LA CONQUÊTE

La Conquête de Xavier Durringer, avec Denis Podalydès, Florence Pernel, Samuel Labarthe, Bernard Le Coq…

C’est l’histoire d’un homme, d’une femme et de ses collègues de travail. Non, c’est plutôt l’histoire d’un homme, de son égo, de sa femme et de la conquête de l’Elysée. Bref ça a l’air compliqué comme ça mais cette histoire nous la connaissons tous, nous l’avons vécue en 2007. Nicolas Sarkozy voulait être président de la République et il l’est devenu.

Il y a quelques mois, j’ai entendu dire qu’un biopic sur Nicolas Sarkozy allait être tourné… J’étais… dubitative… On tourne toujours des films sur des hommes politiques morts (ou quasiment morts) mais sur un président dans l’exercice de ses fonctions, on n’avait jamais vu ça!

Alors forcément, j’ai eu envie de voir à quoi pouvait bien ressembler « La Conquête »? Allais-je assister à une critique? A une déclaration d’amour d’un fanatique? Et bien non, rien de tout cela. J’ai passé 1h45 dans les couloirs d’une période étrange, celle durant laquelle Nicolas Sarkozy a dû faire face à sa future élection et au départ de Cécilia. Voilà pourquoi je parle de « l’histoire d’un homme » partagé entre son envie (son obsession) d’accéder au trône (à la présidence) et celle de garder celle qu’il aime. Et bien oui, ce serait presque une histoire banale si cela n’impliquait pas le chef de l’état.

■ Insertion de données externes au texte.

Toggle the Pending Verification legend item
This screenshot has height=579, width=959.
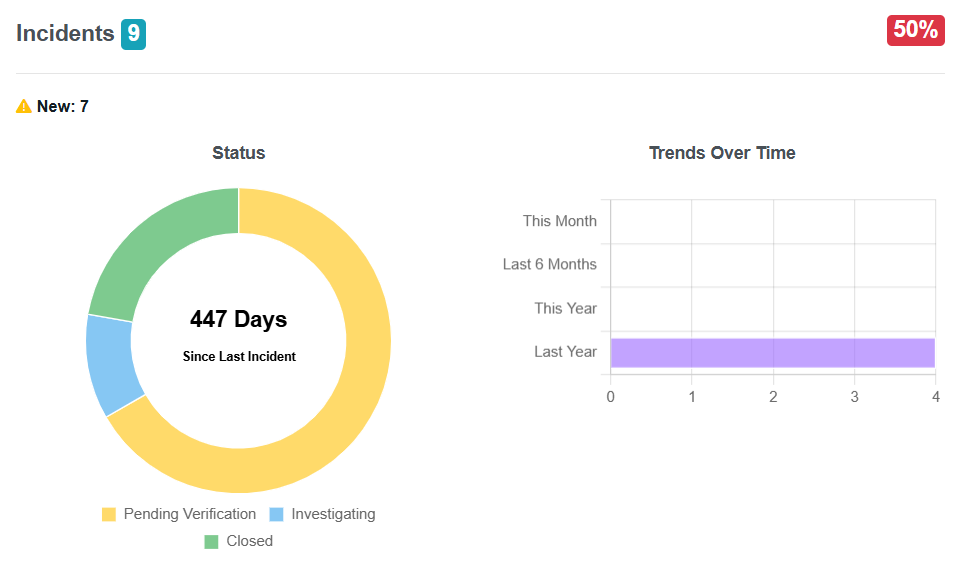point(190,514)

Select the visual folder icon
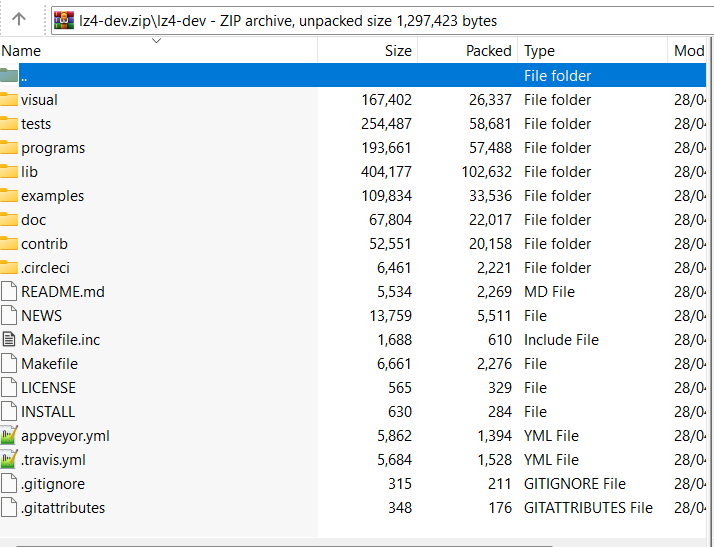9,100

Croyez moi ou non, j’ai vraiment rigolé

Et oui, Xavier Durringer a réussi à créer un film drôle ET objectif. Les acteurs sont absolument parfaits, recréant les mimiques, postures, tics de langage de Jacques Chirac (Bernard Le Coq impressionnant), Dominique de Villepin (Samuel Labarthe Exceptionnel et Bluffant), Cécilia Ex-Sarkozy (Florence Pernel y est plus vrai que nature) et bien entendu de Nicolas Sarkozy (sans l’ombre d’une hésitation je décerne un César illico à Denis Podalydès).

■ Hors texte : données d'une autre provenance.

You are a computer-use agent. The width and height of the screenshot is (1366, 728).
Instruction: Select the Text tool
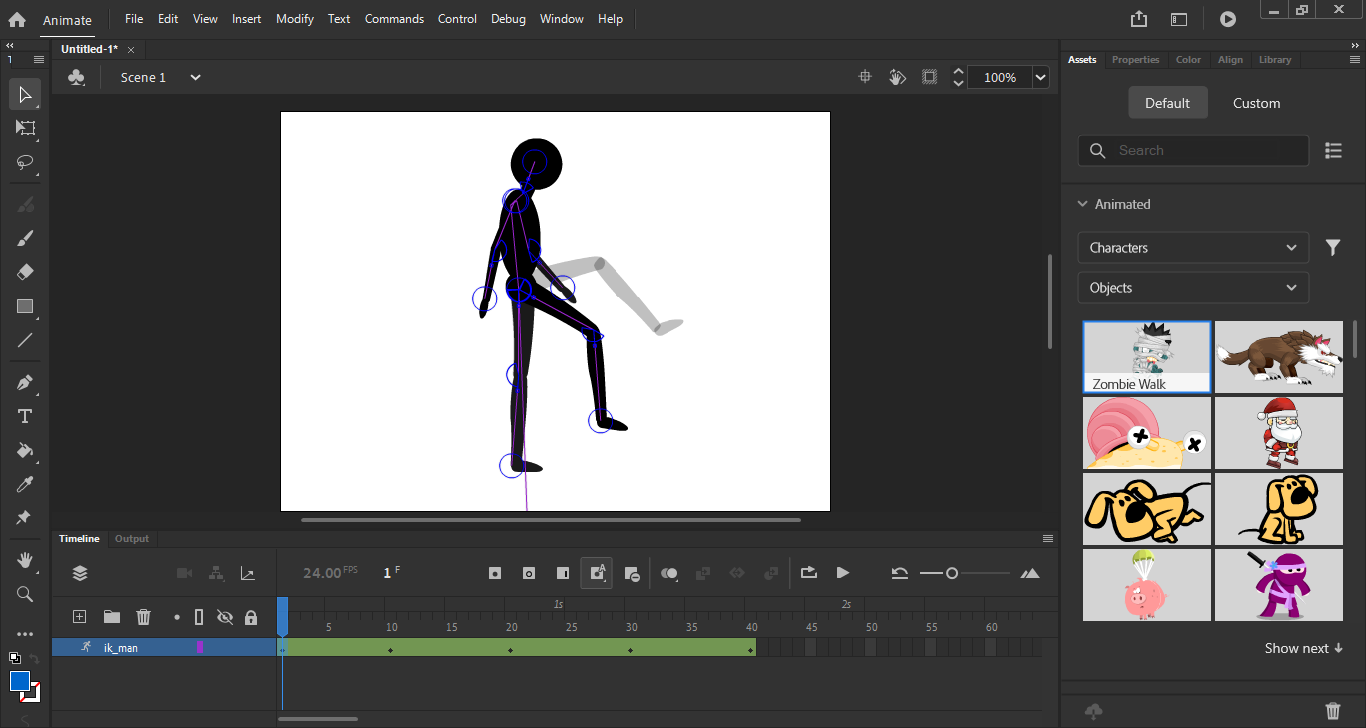[24, 416]
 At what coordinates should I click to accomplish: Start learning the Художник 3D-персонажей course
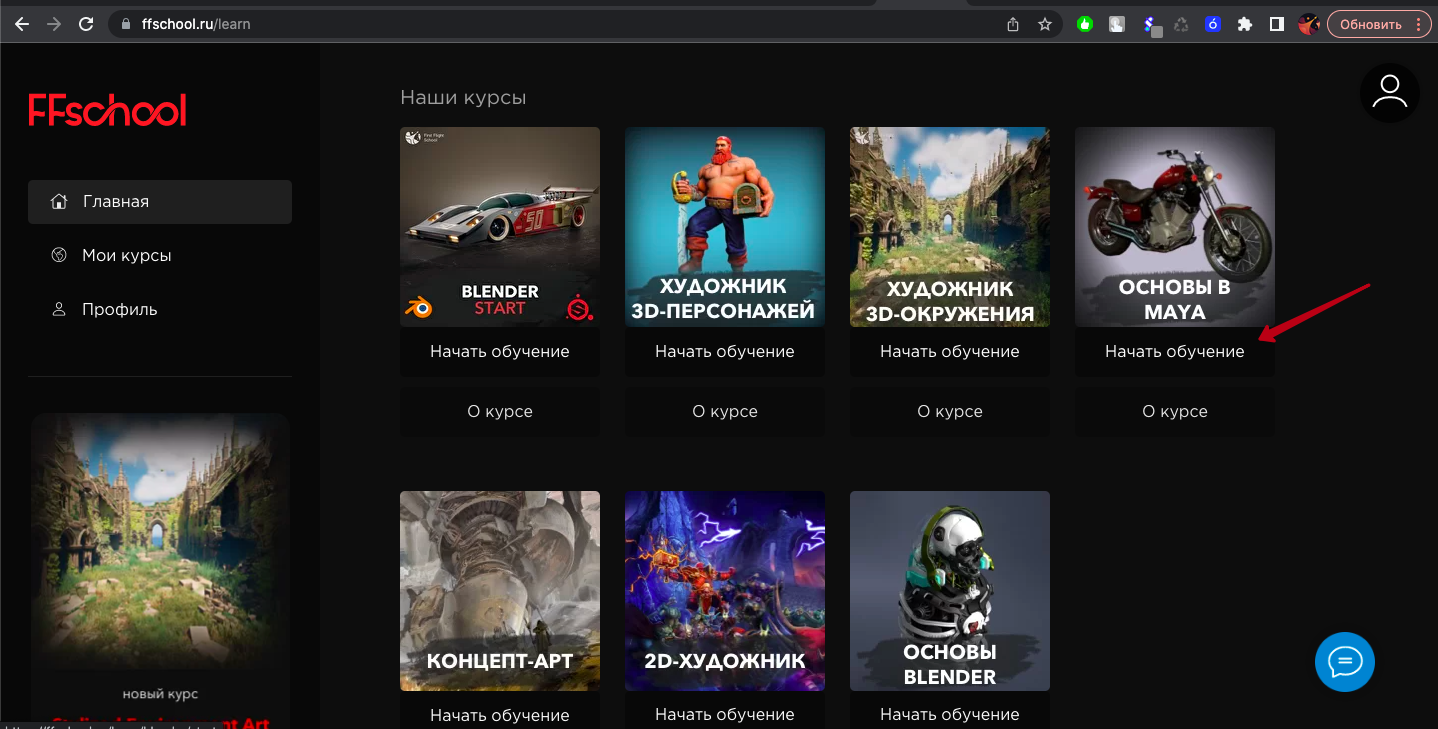pos(725,352)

Les répliques sont en passe de devenir cultes:
Chirac parlant à Villepin de Sarkozy « Celui là j’aurai du l’écraser quand j’en avais encore l’occasion, et du pied gauche ça m’aurait porté chance »
Villepin suite à l’élection de Sarkozy: « Il fera une France à sa taille »
Sarkozy parlant de lui même : « Moi je suis une Ferrari, quand on ouvre le capot, on met des gants blancs »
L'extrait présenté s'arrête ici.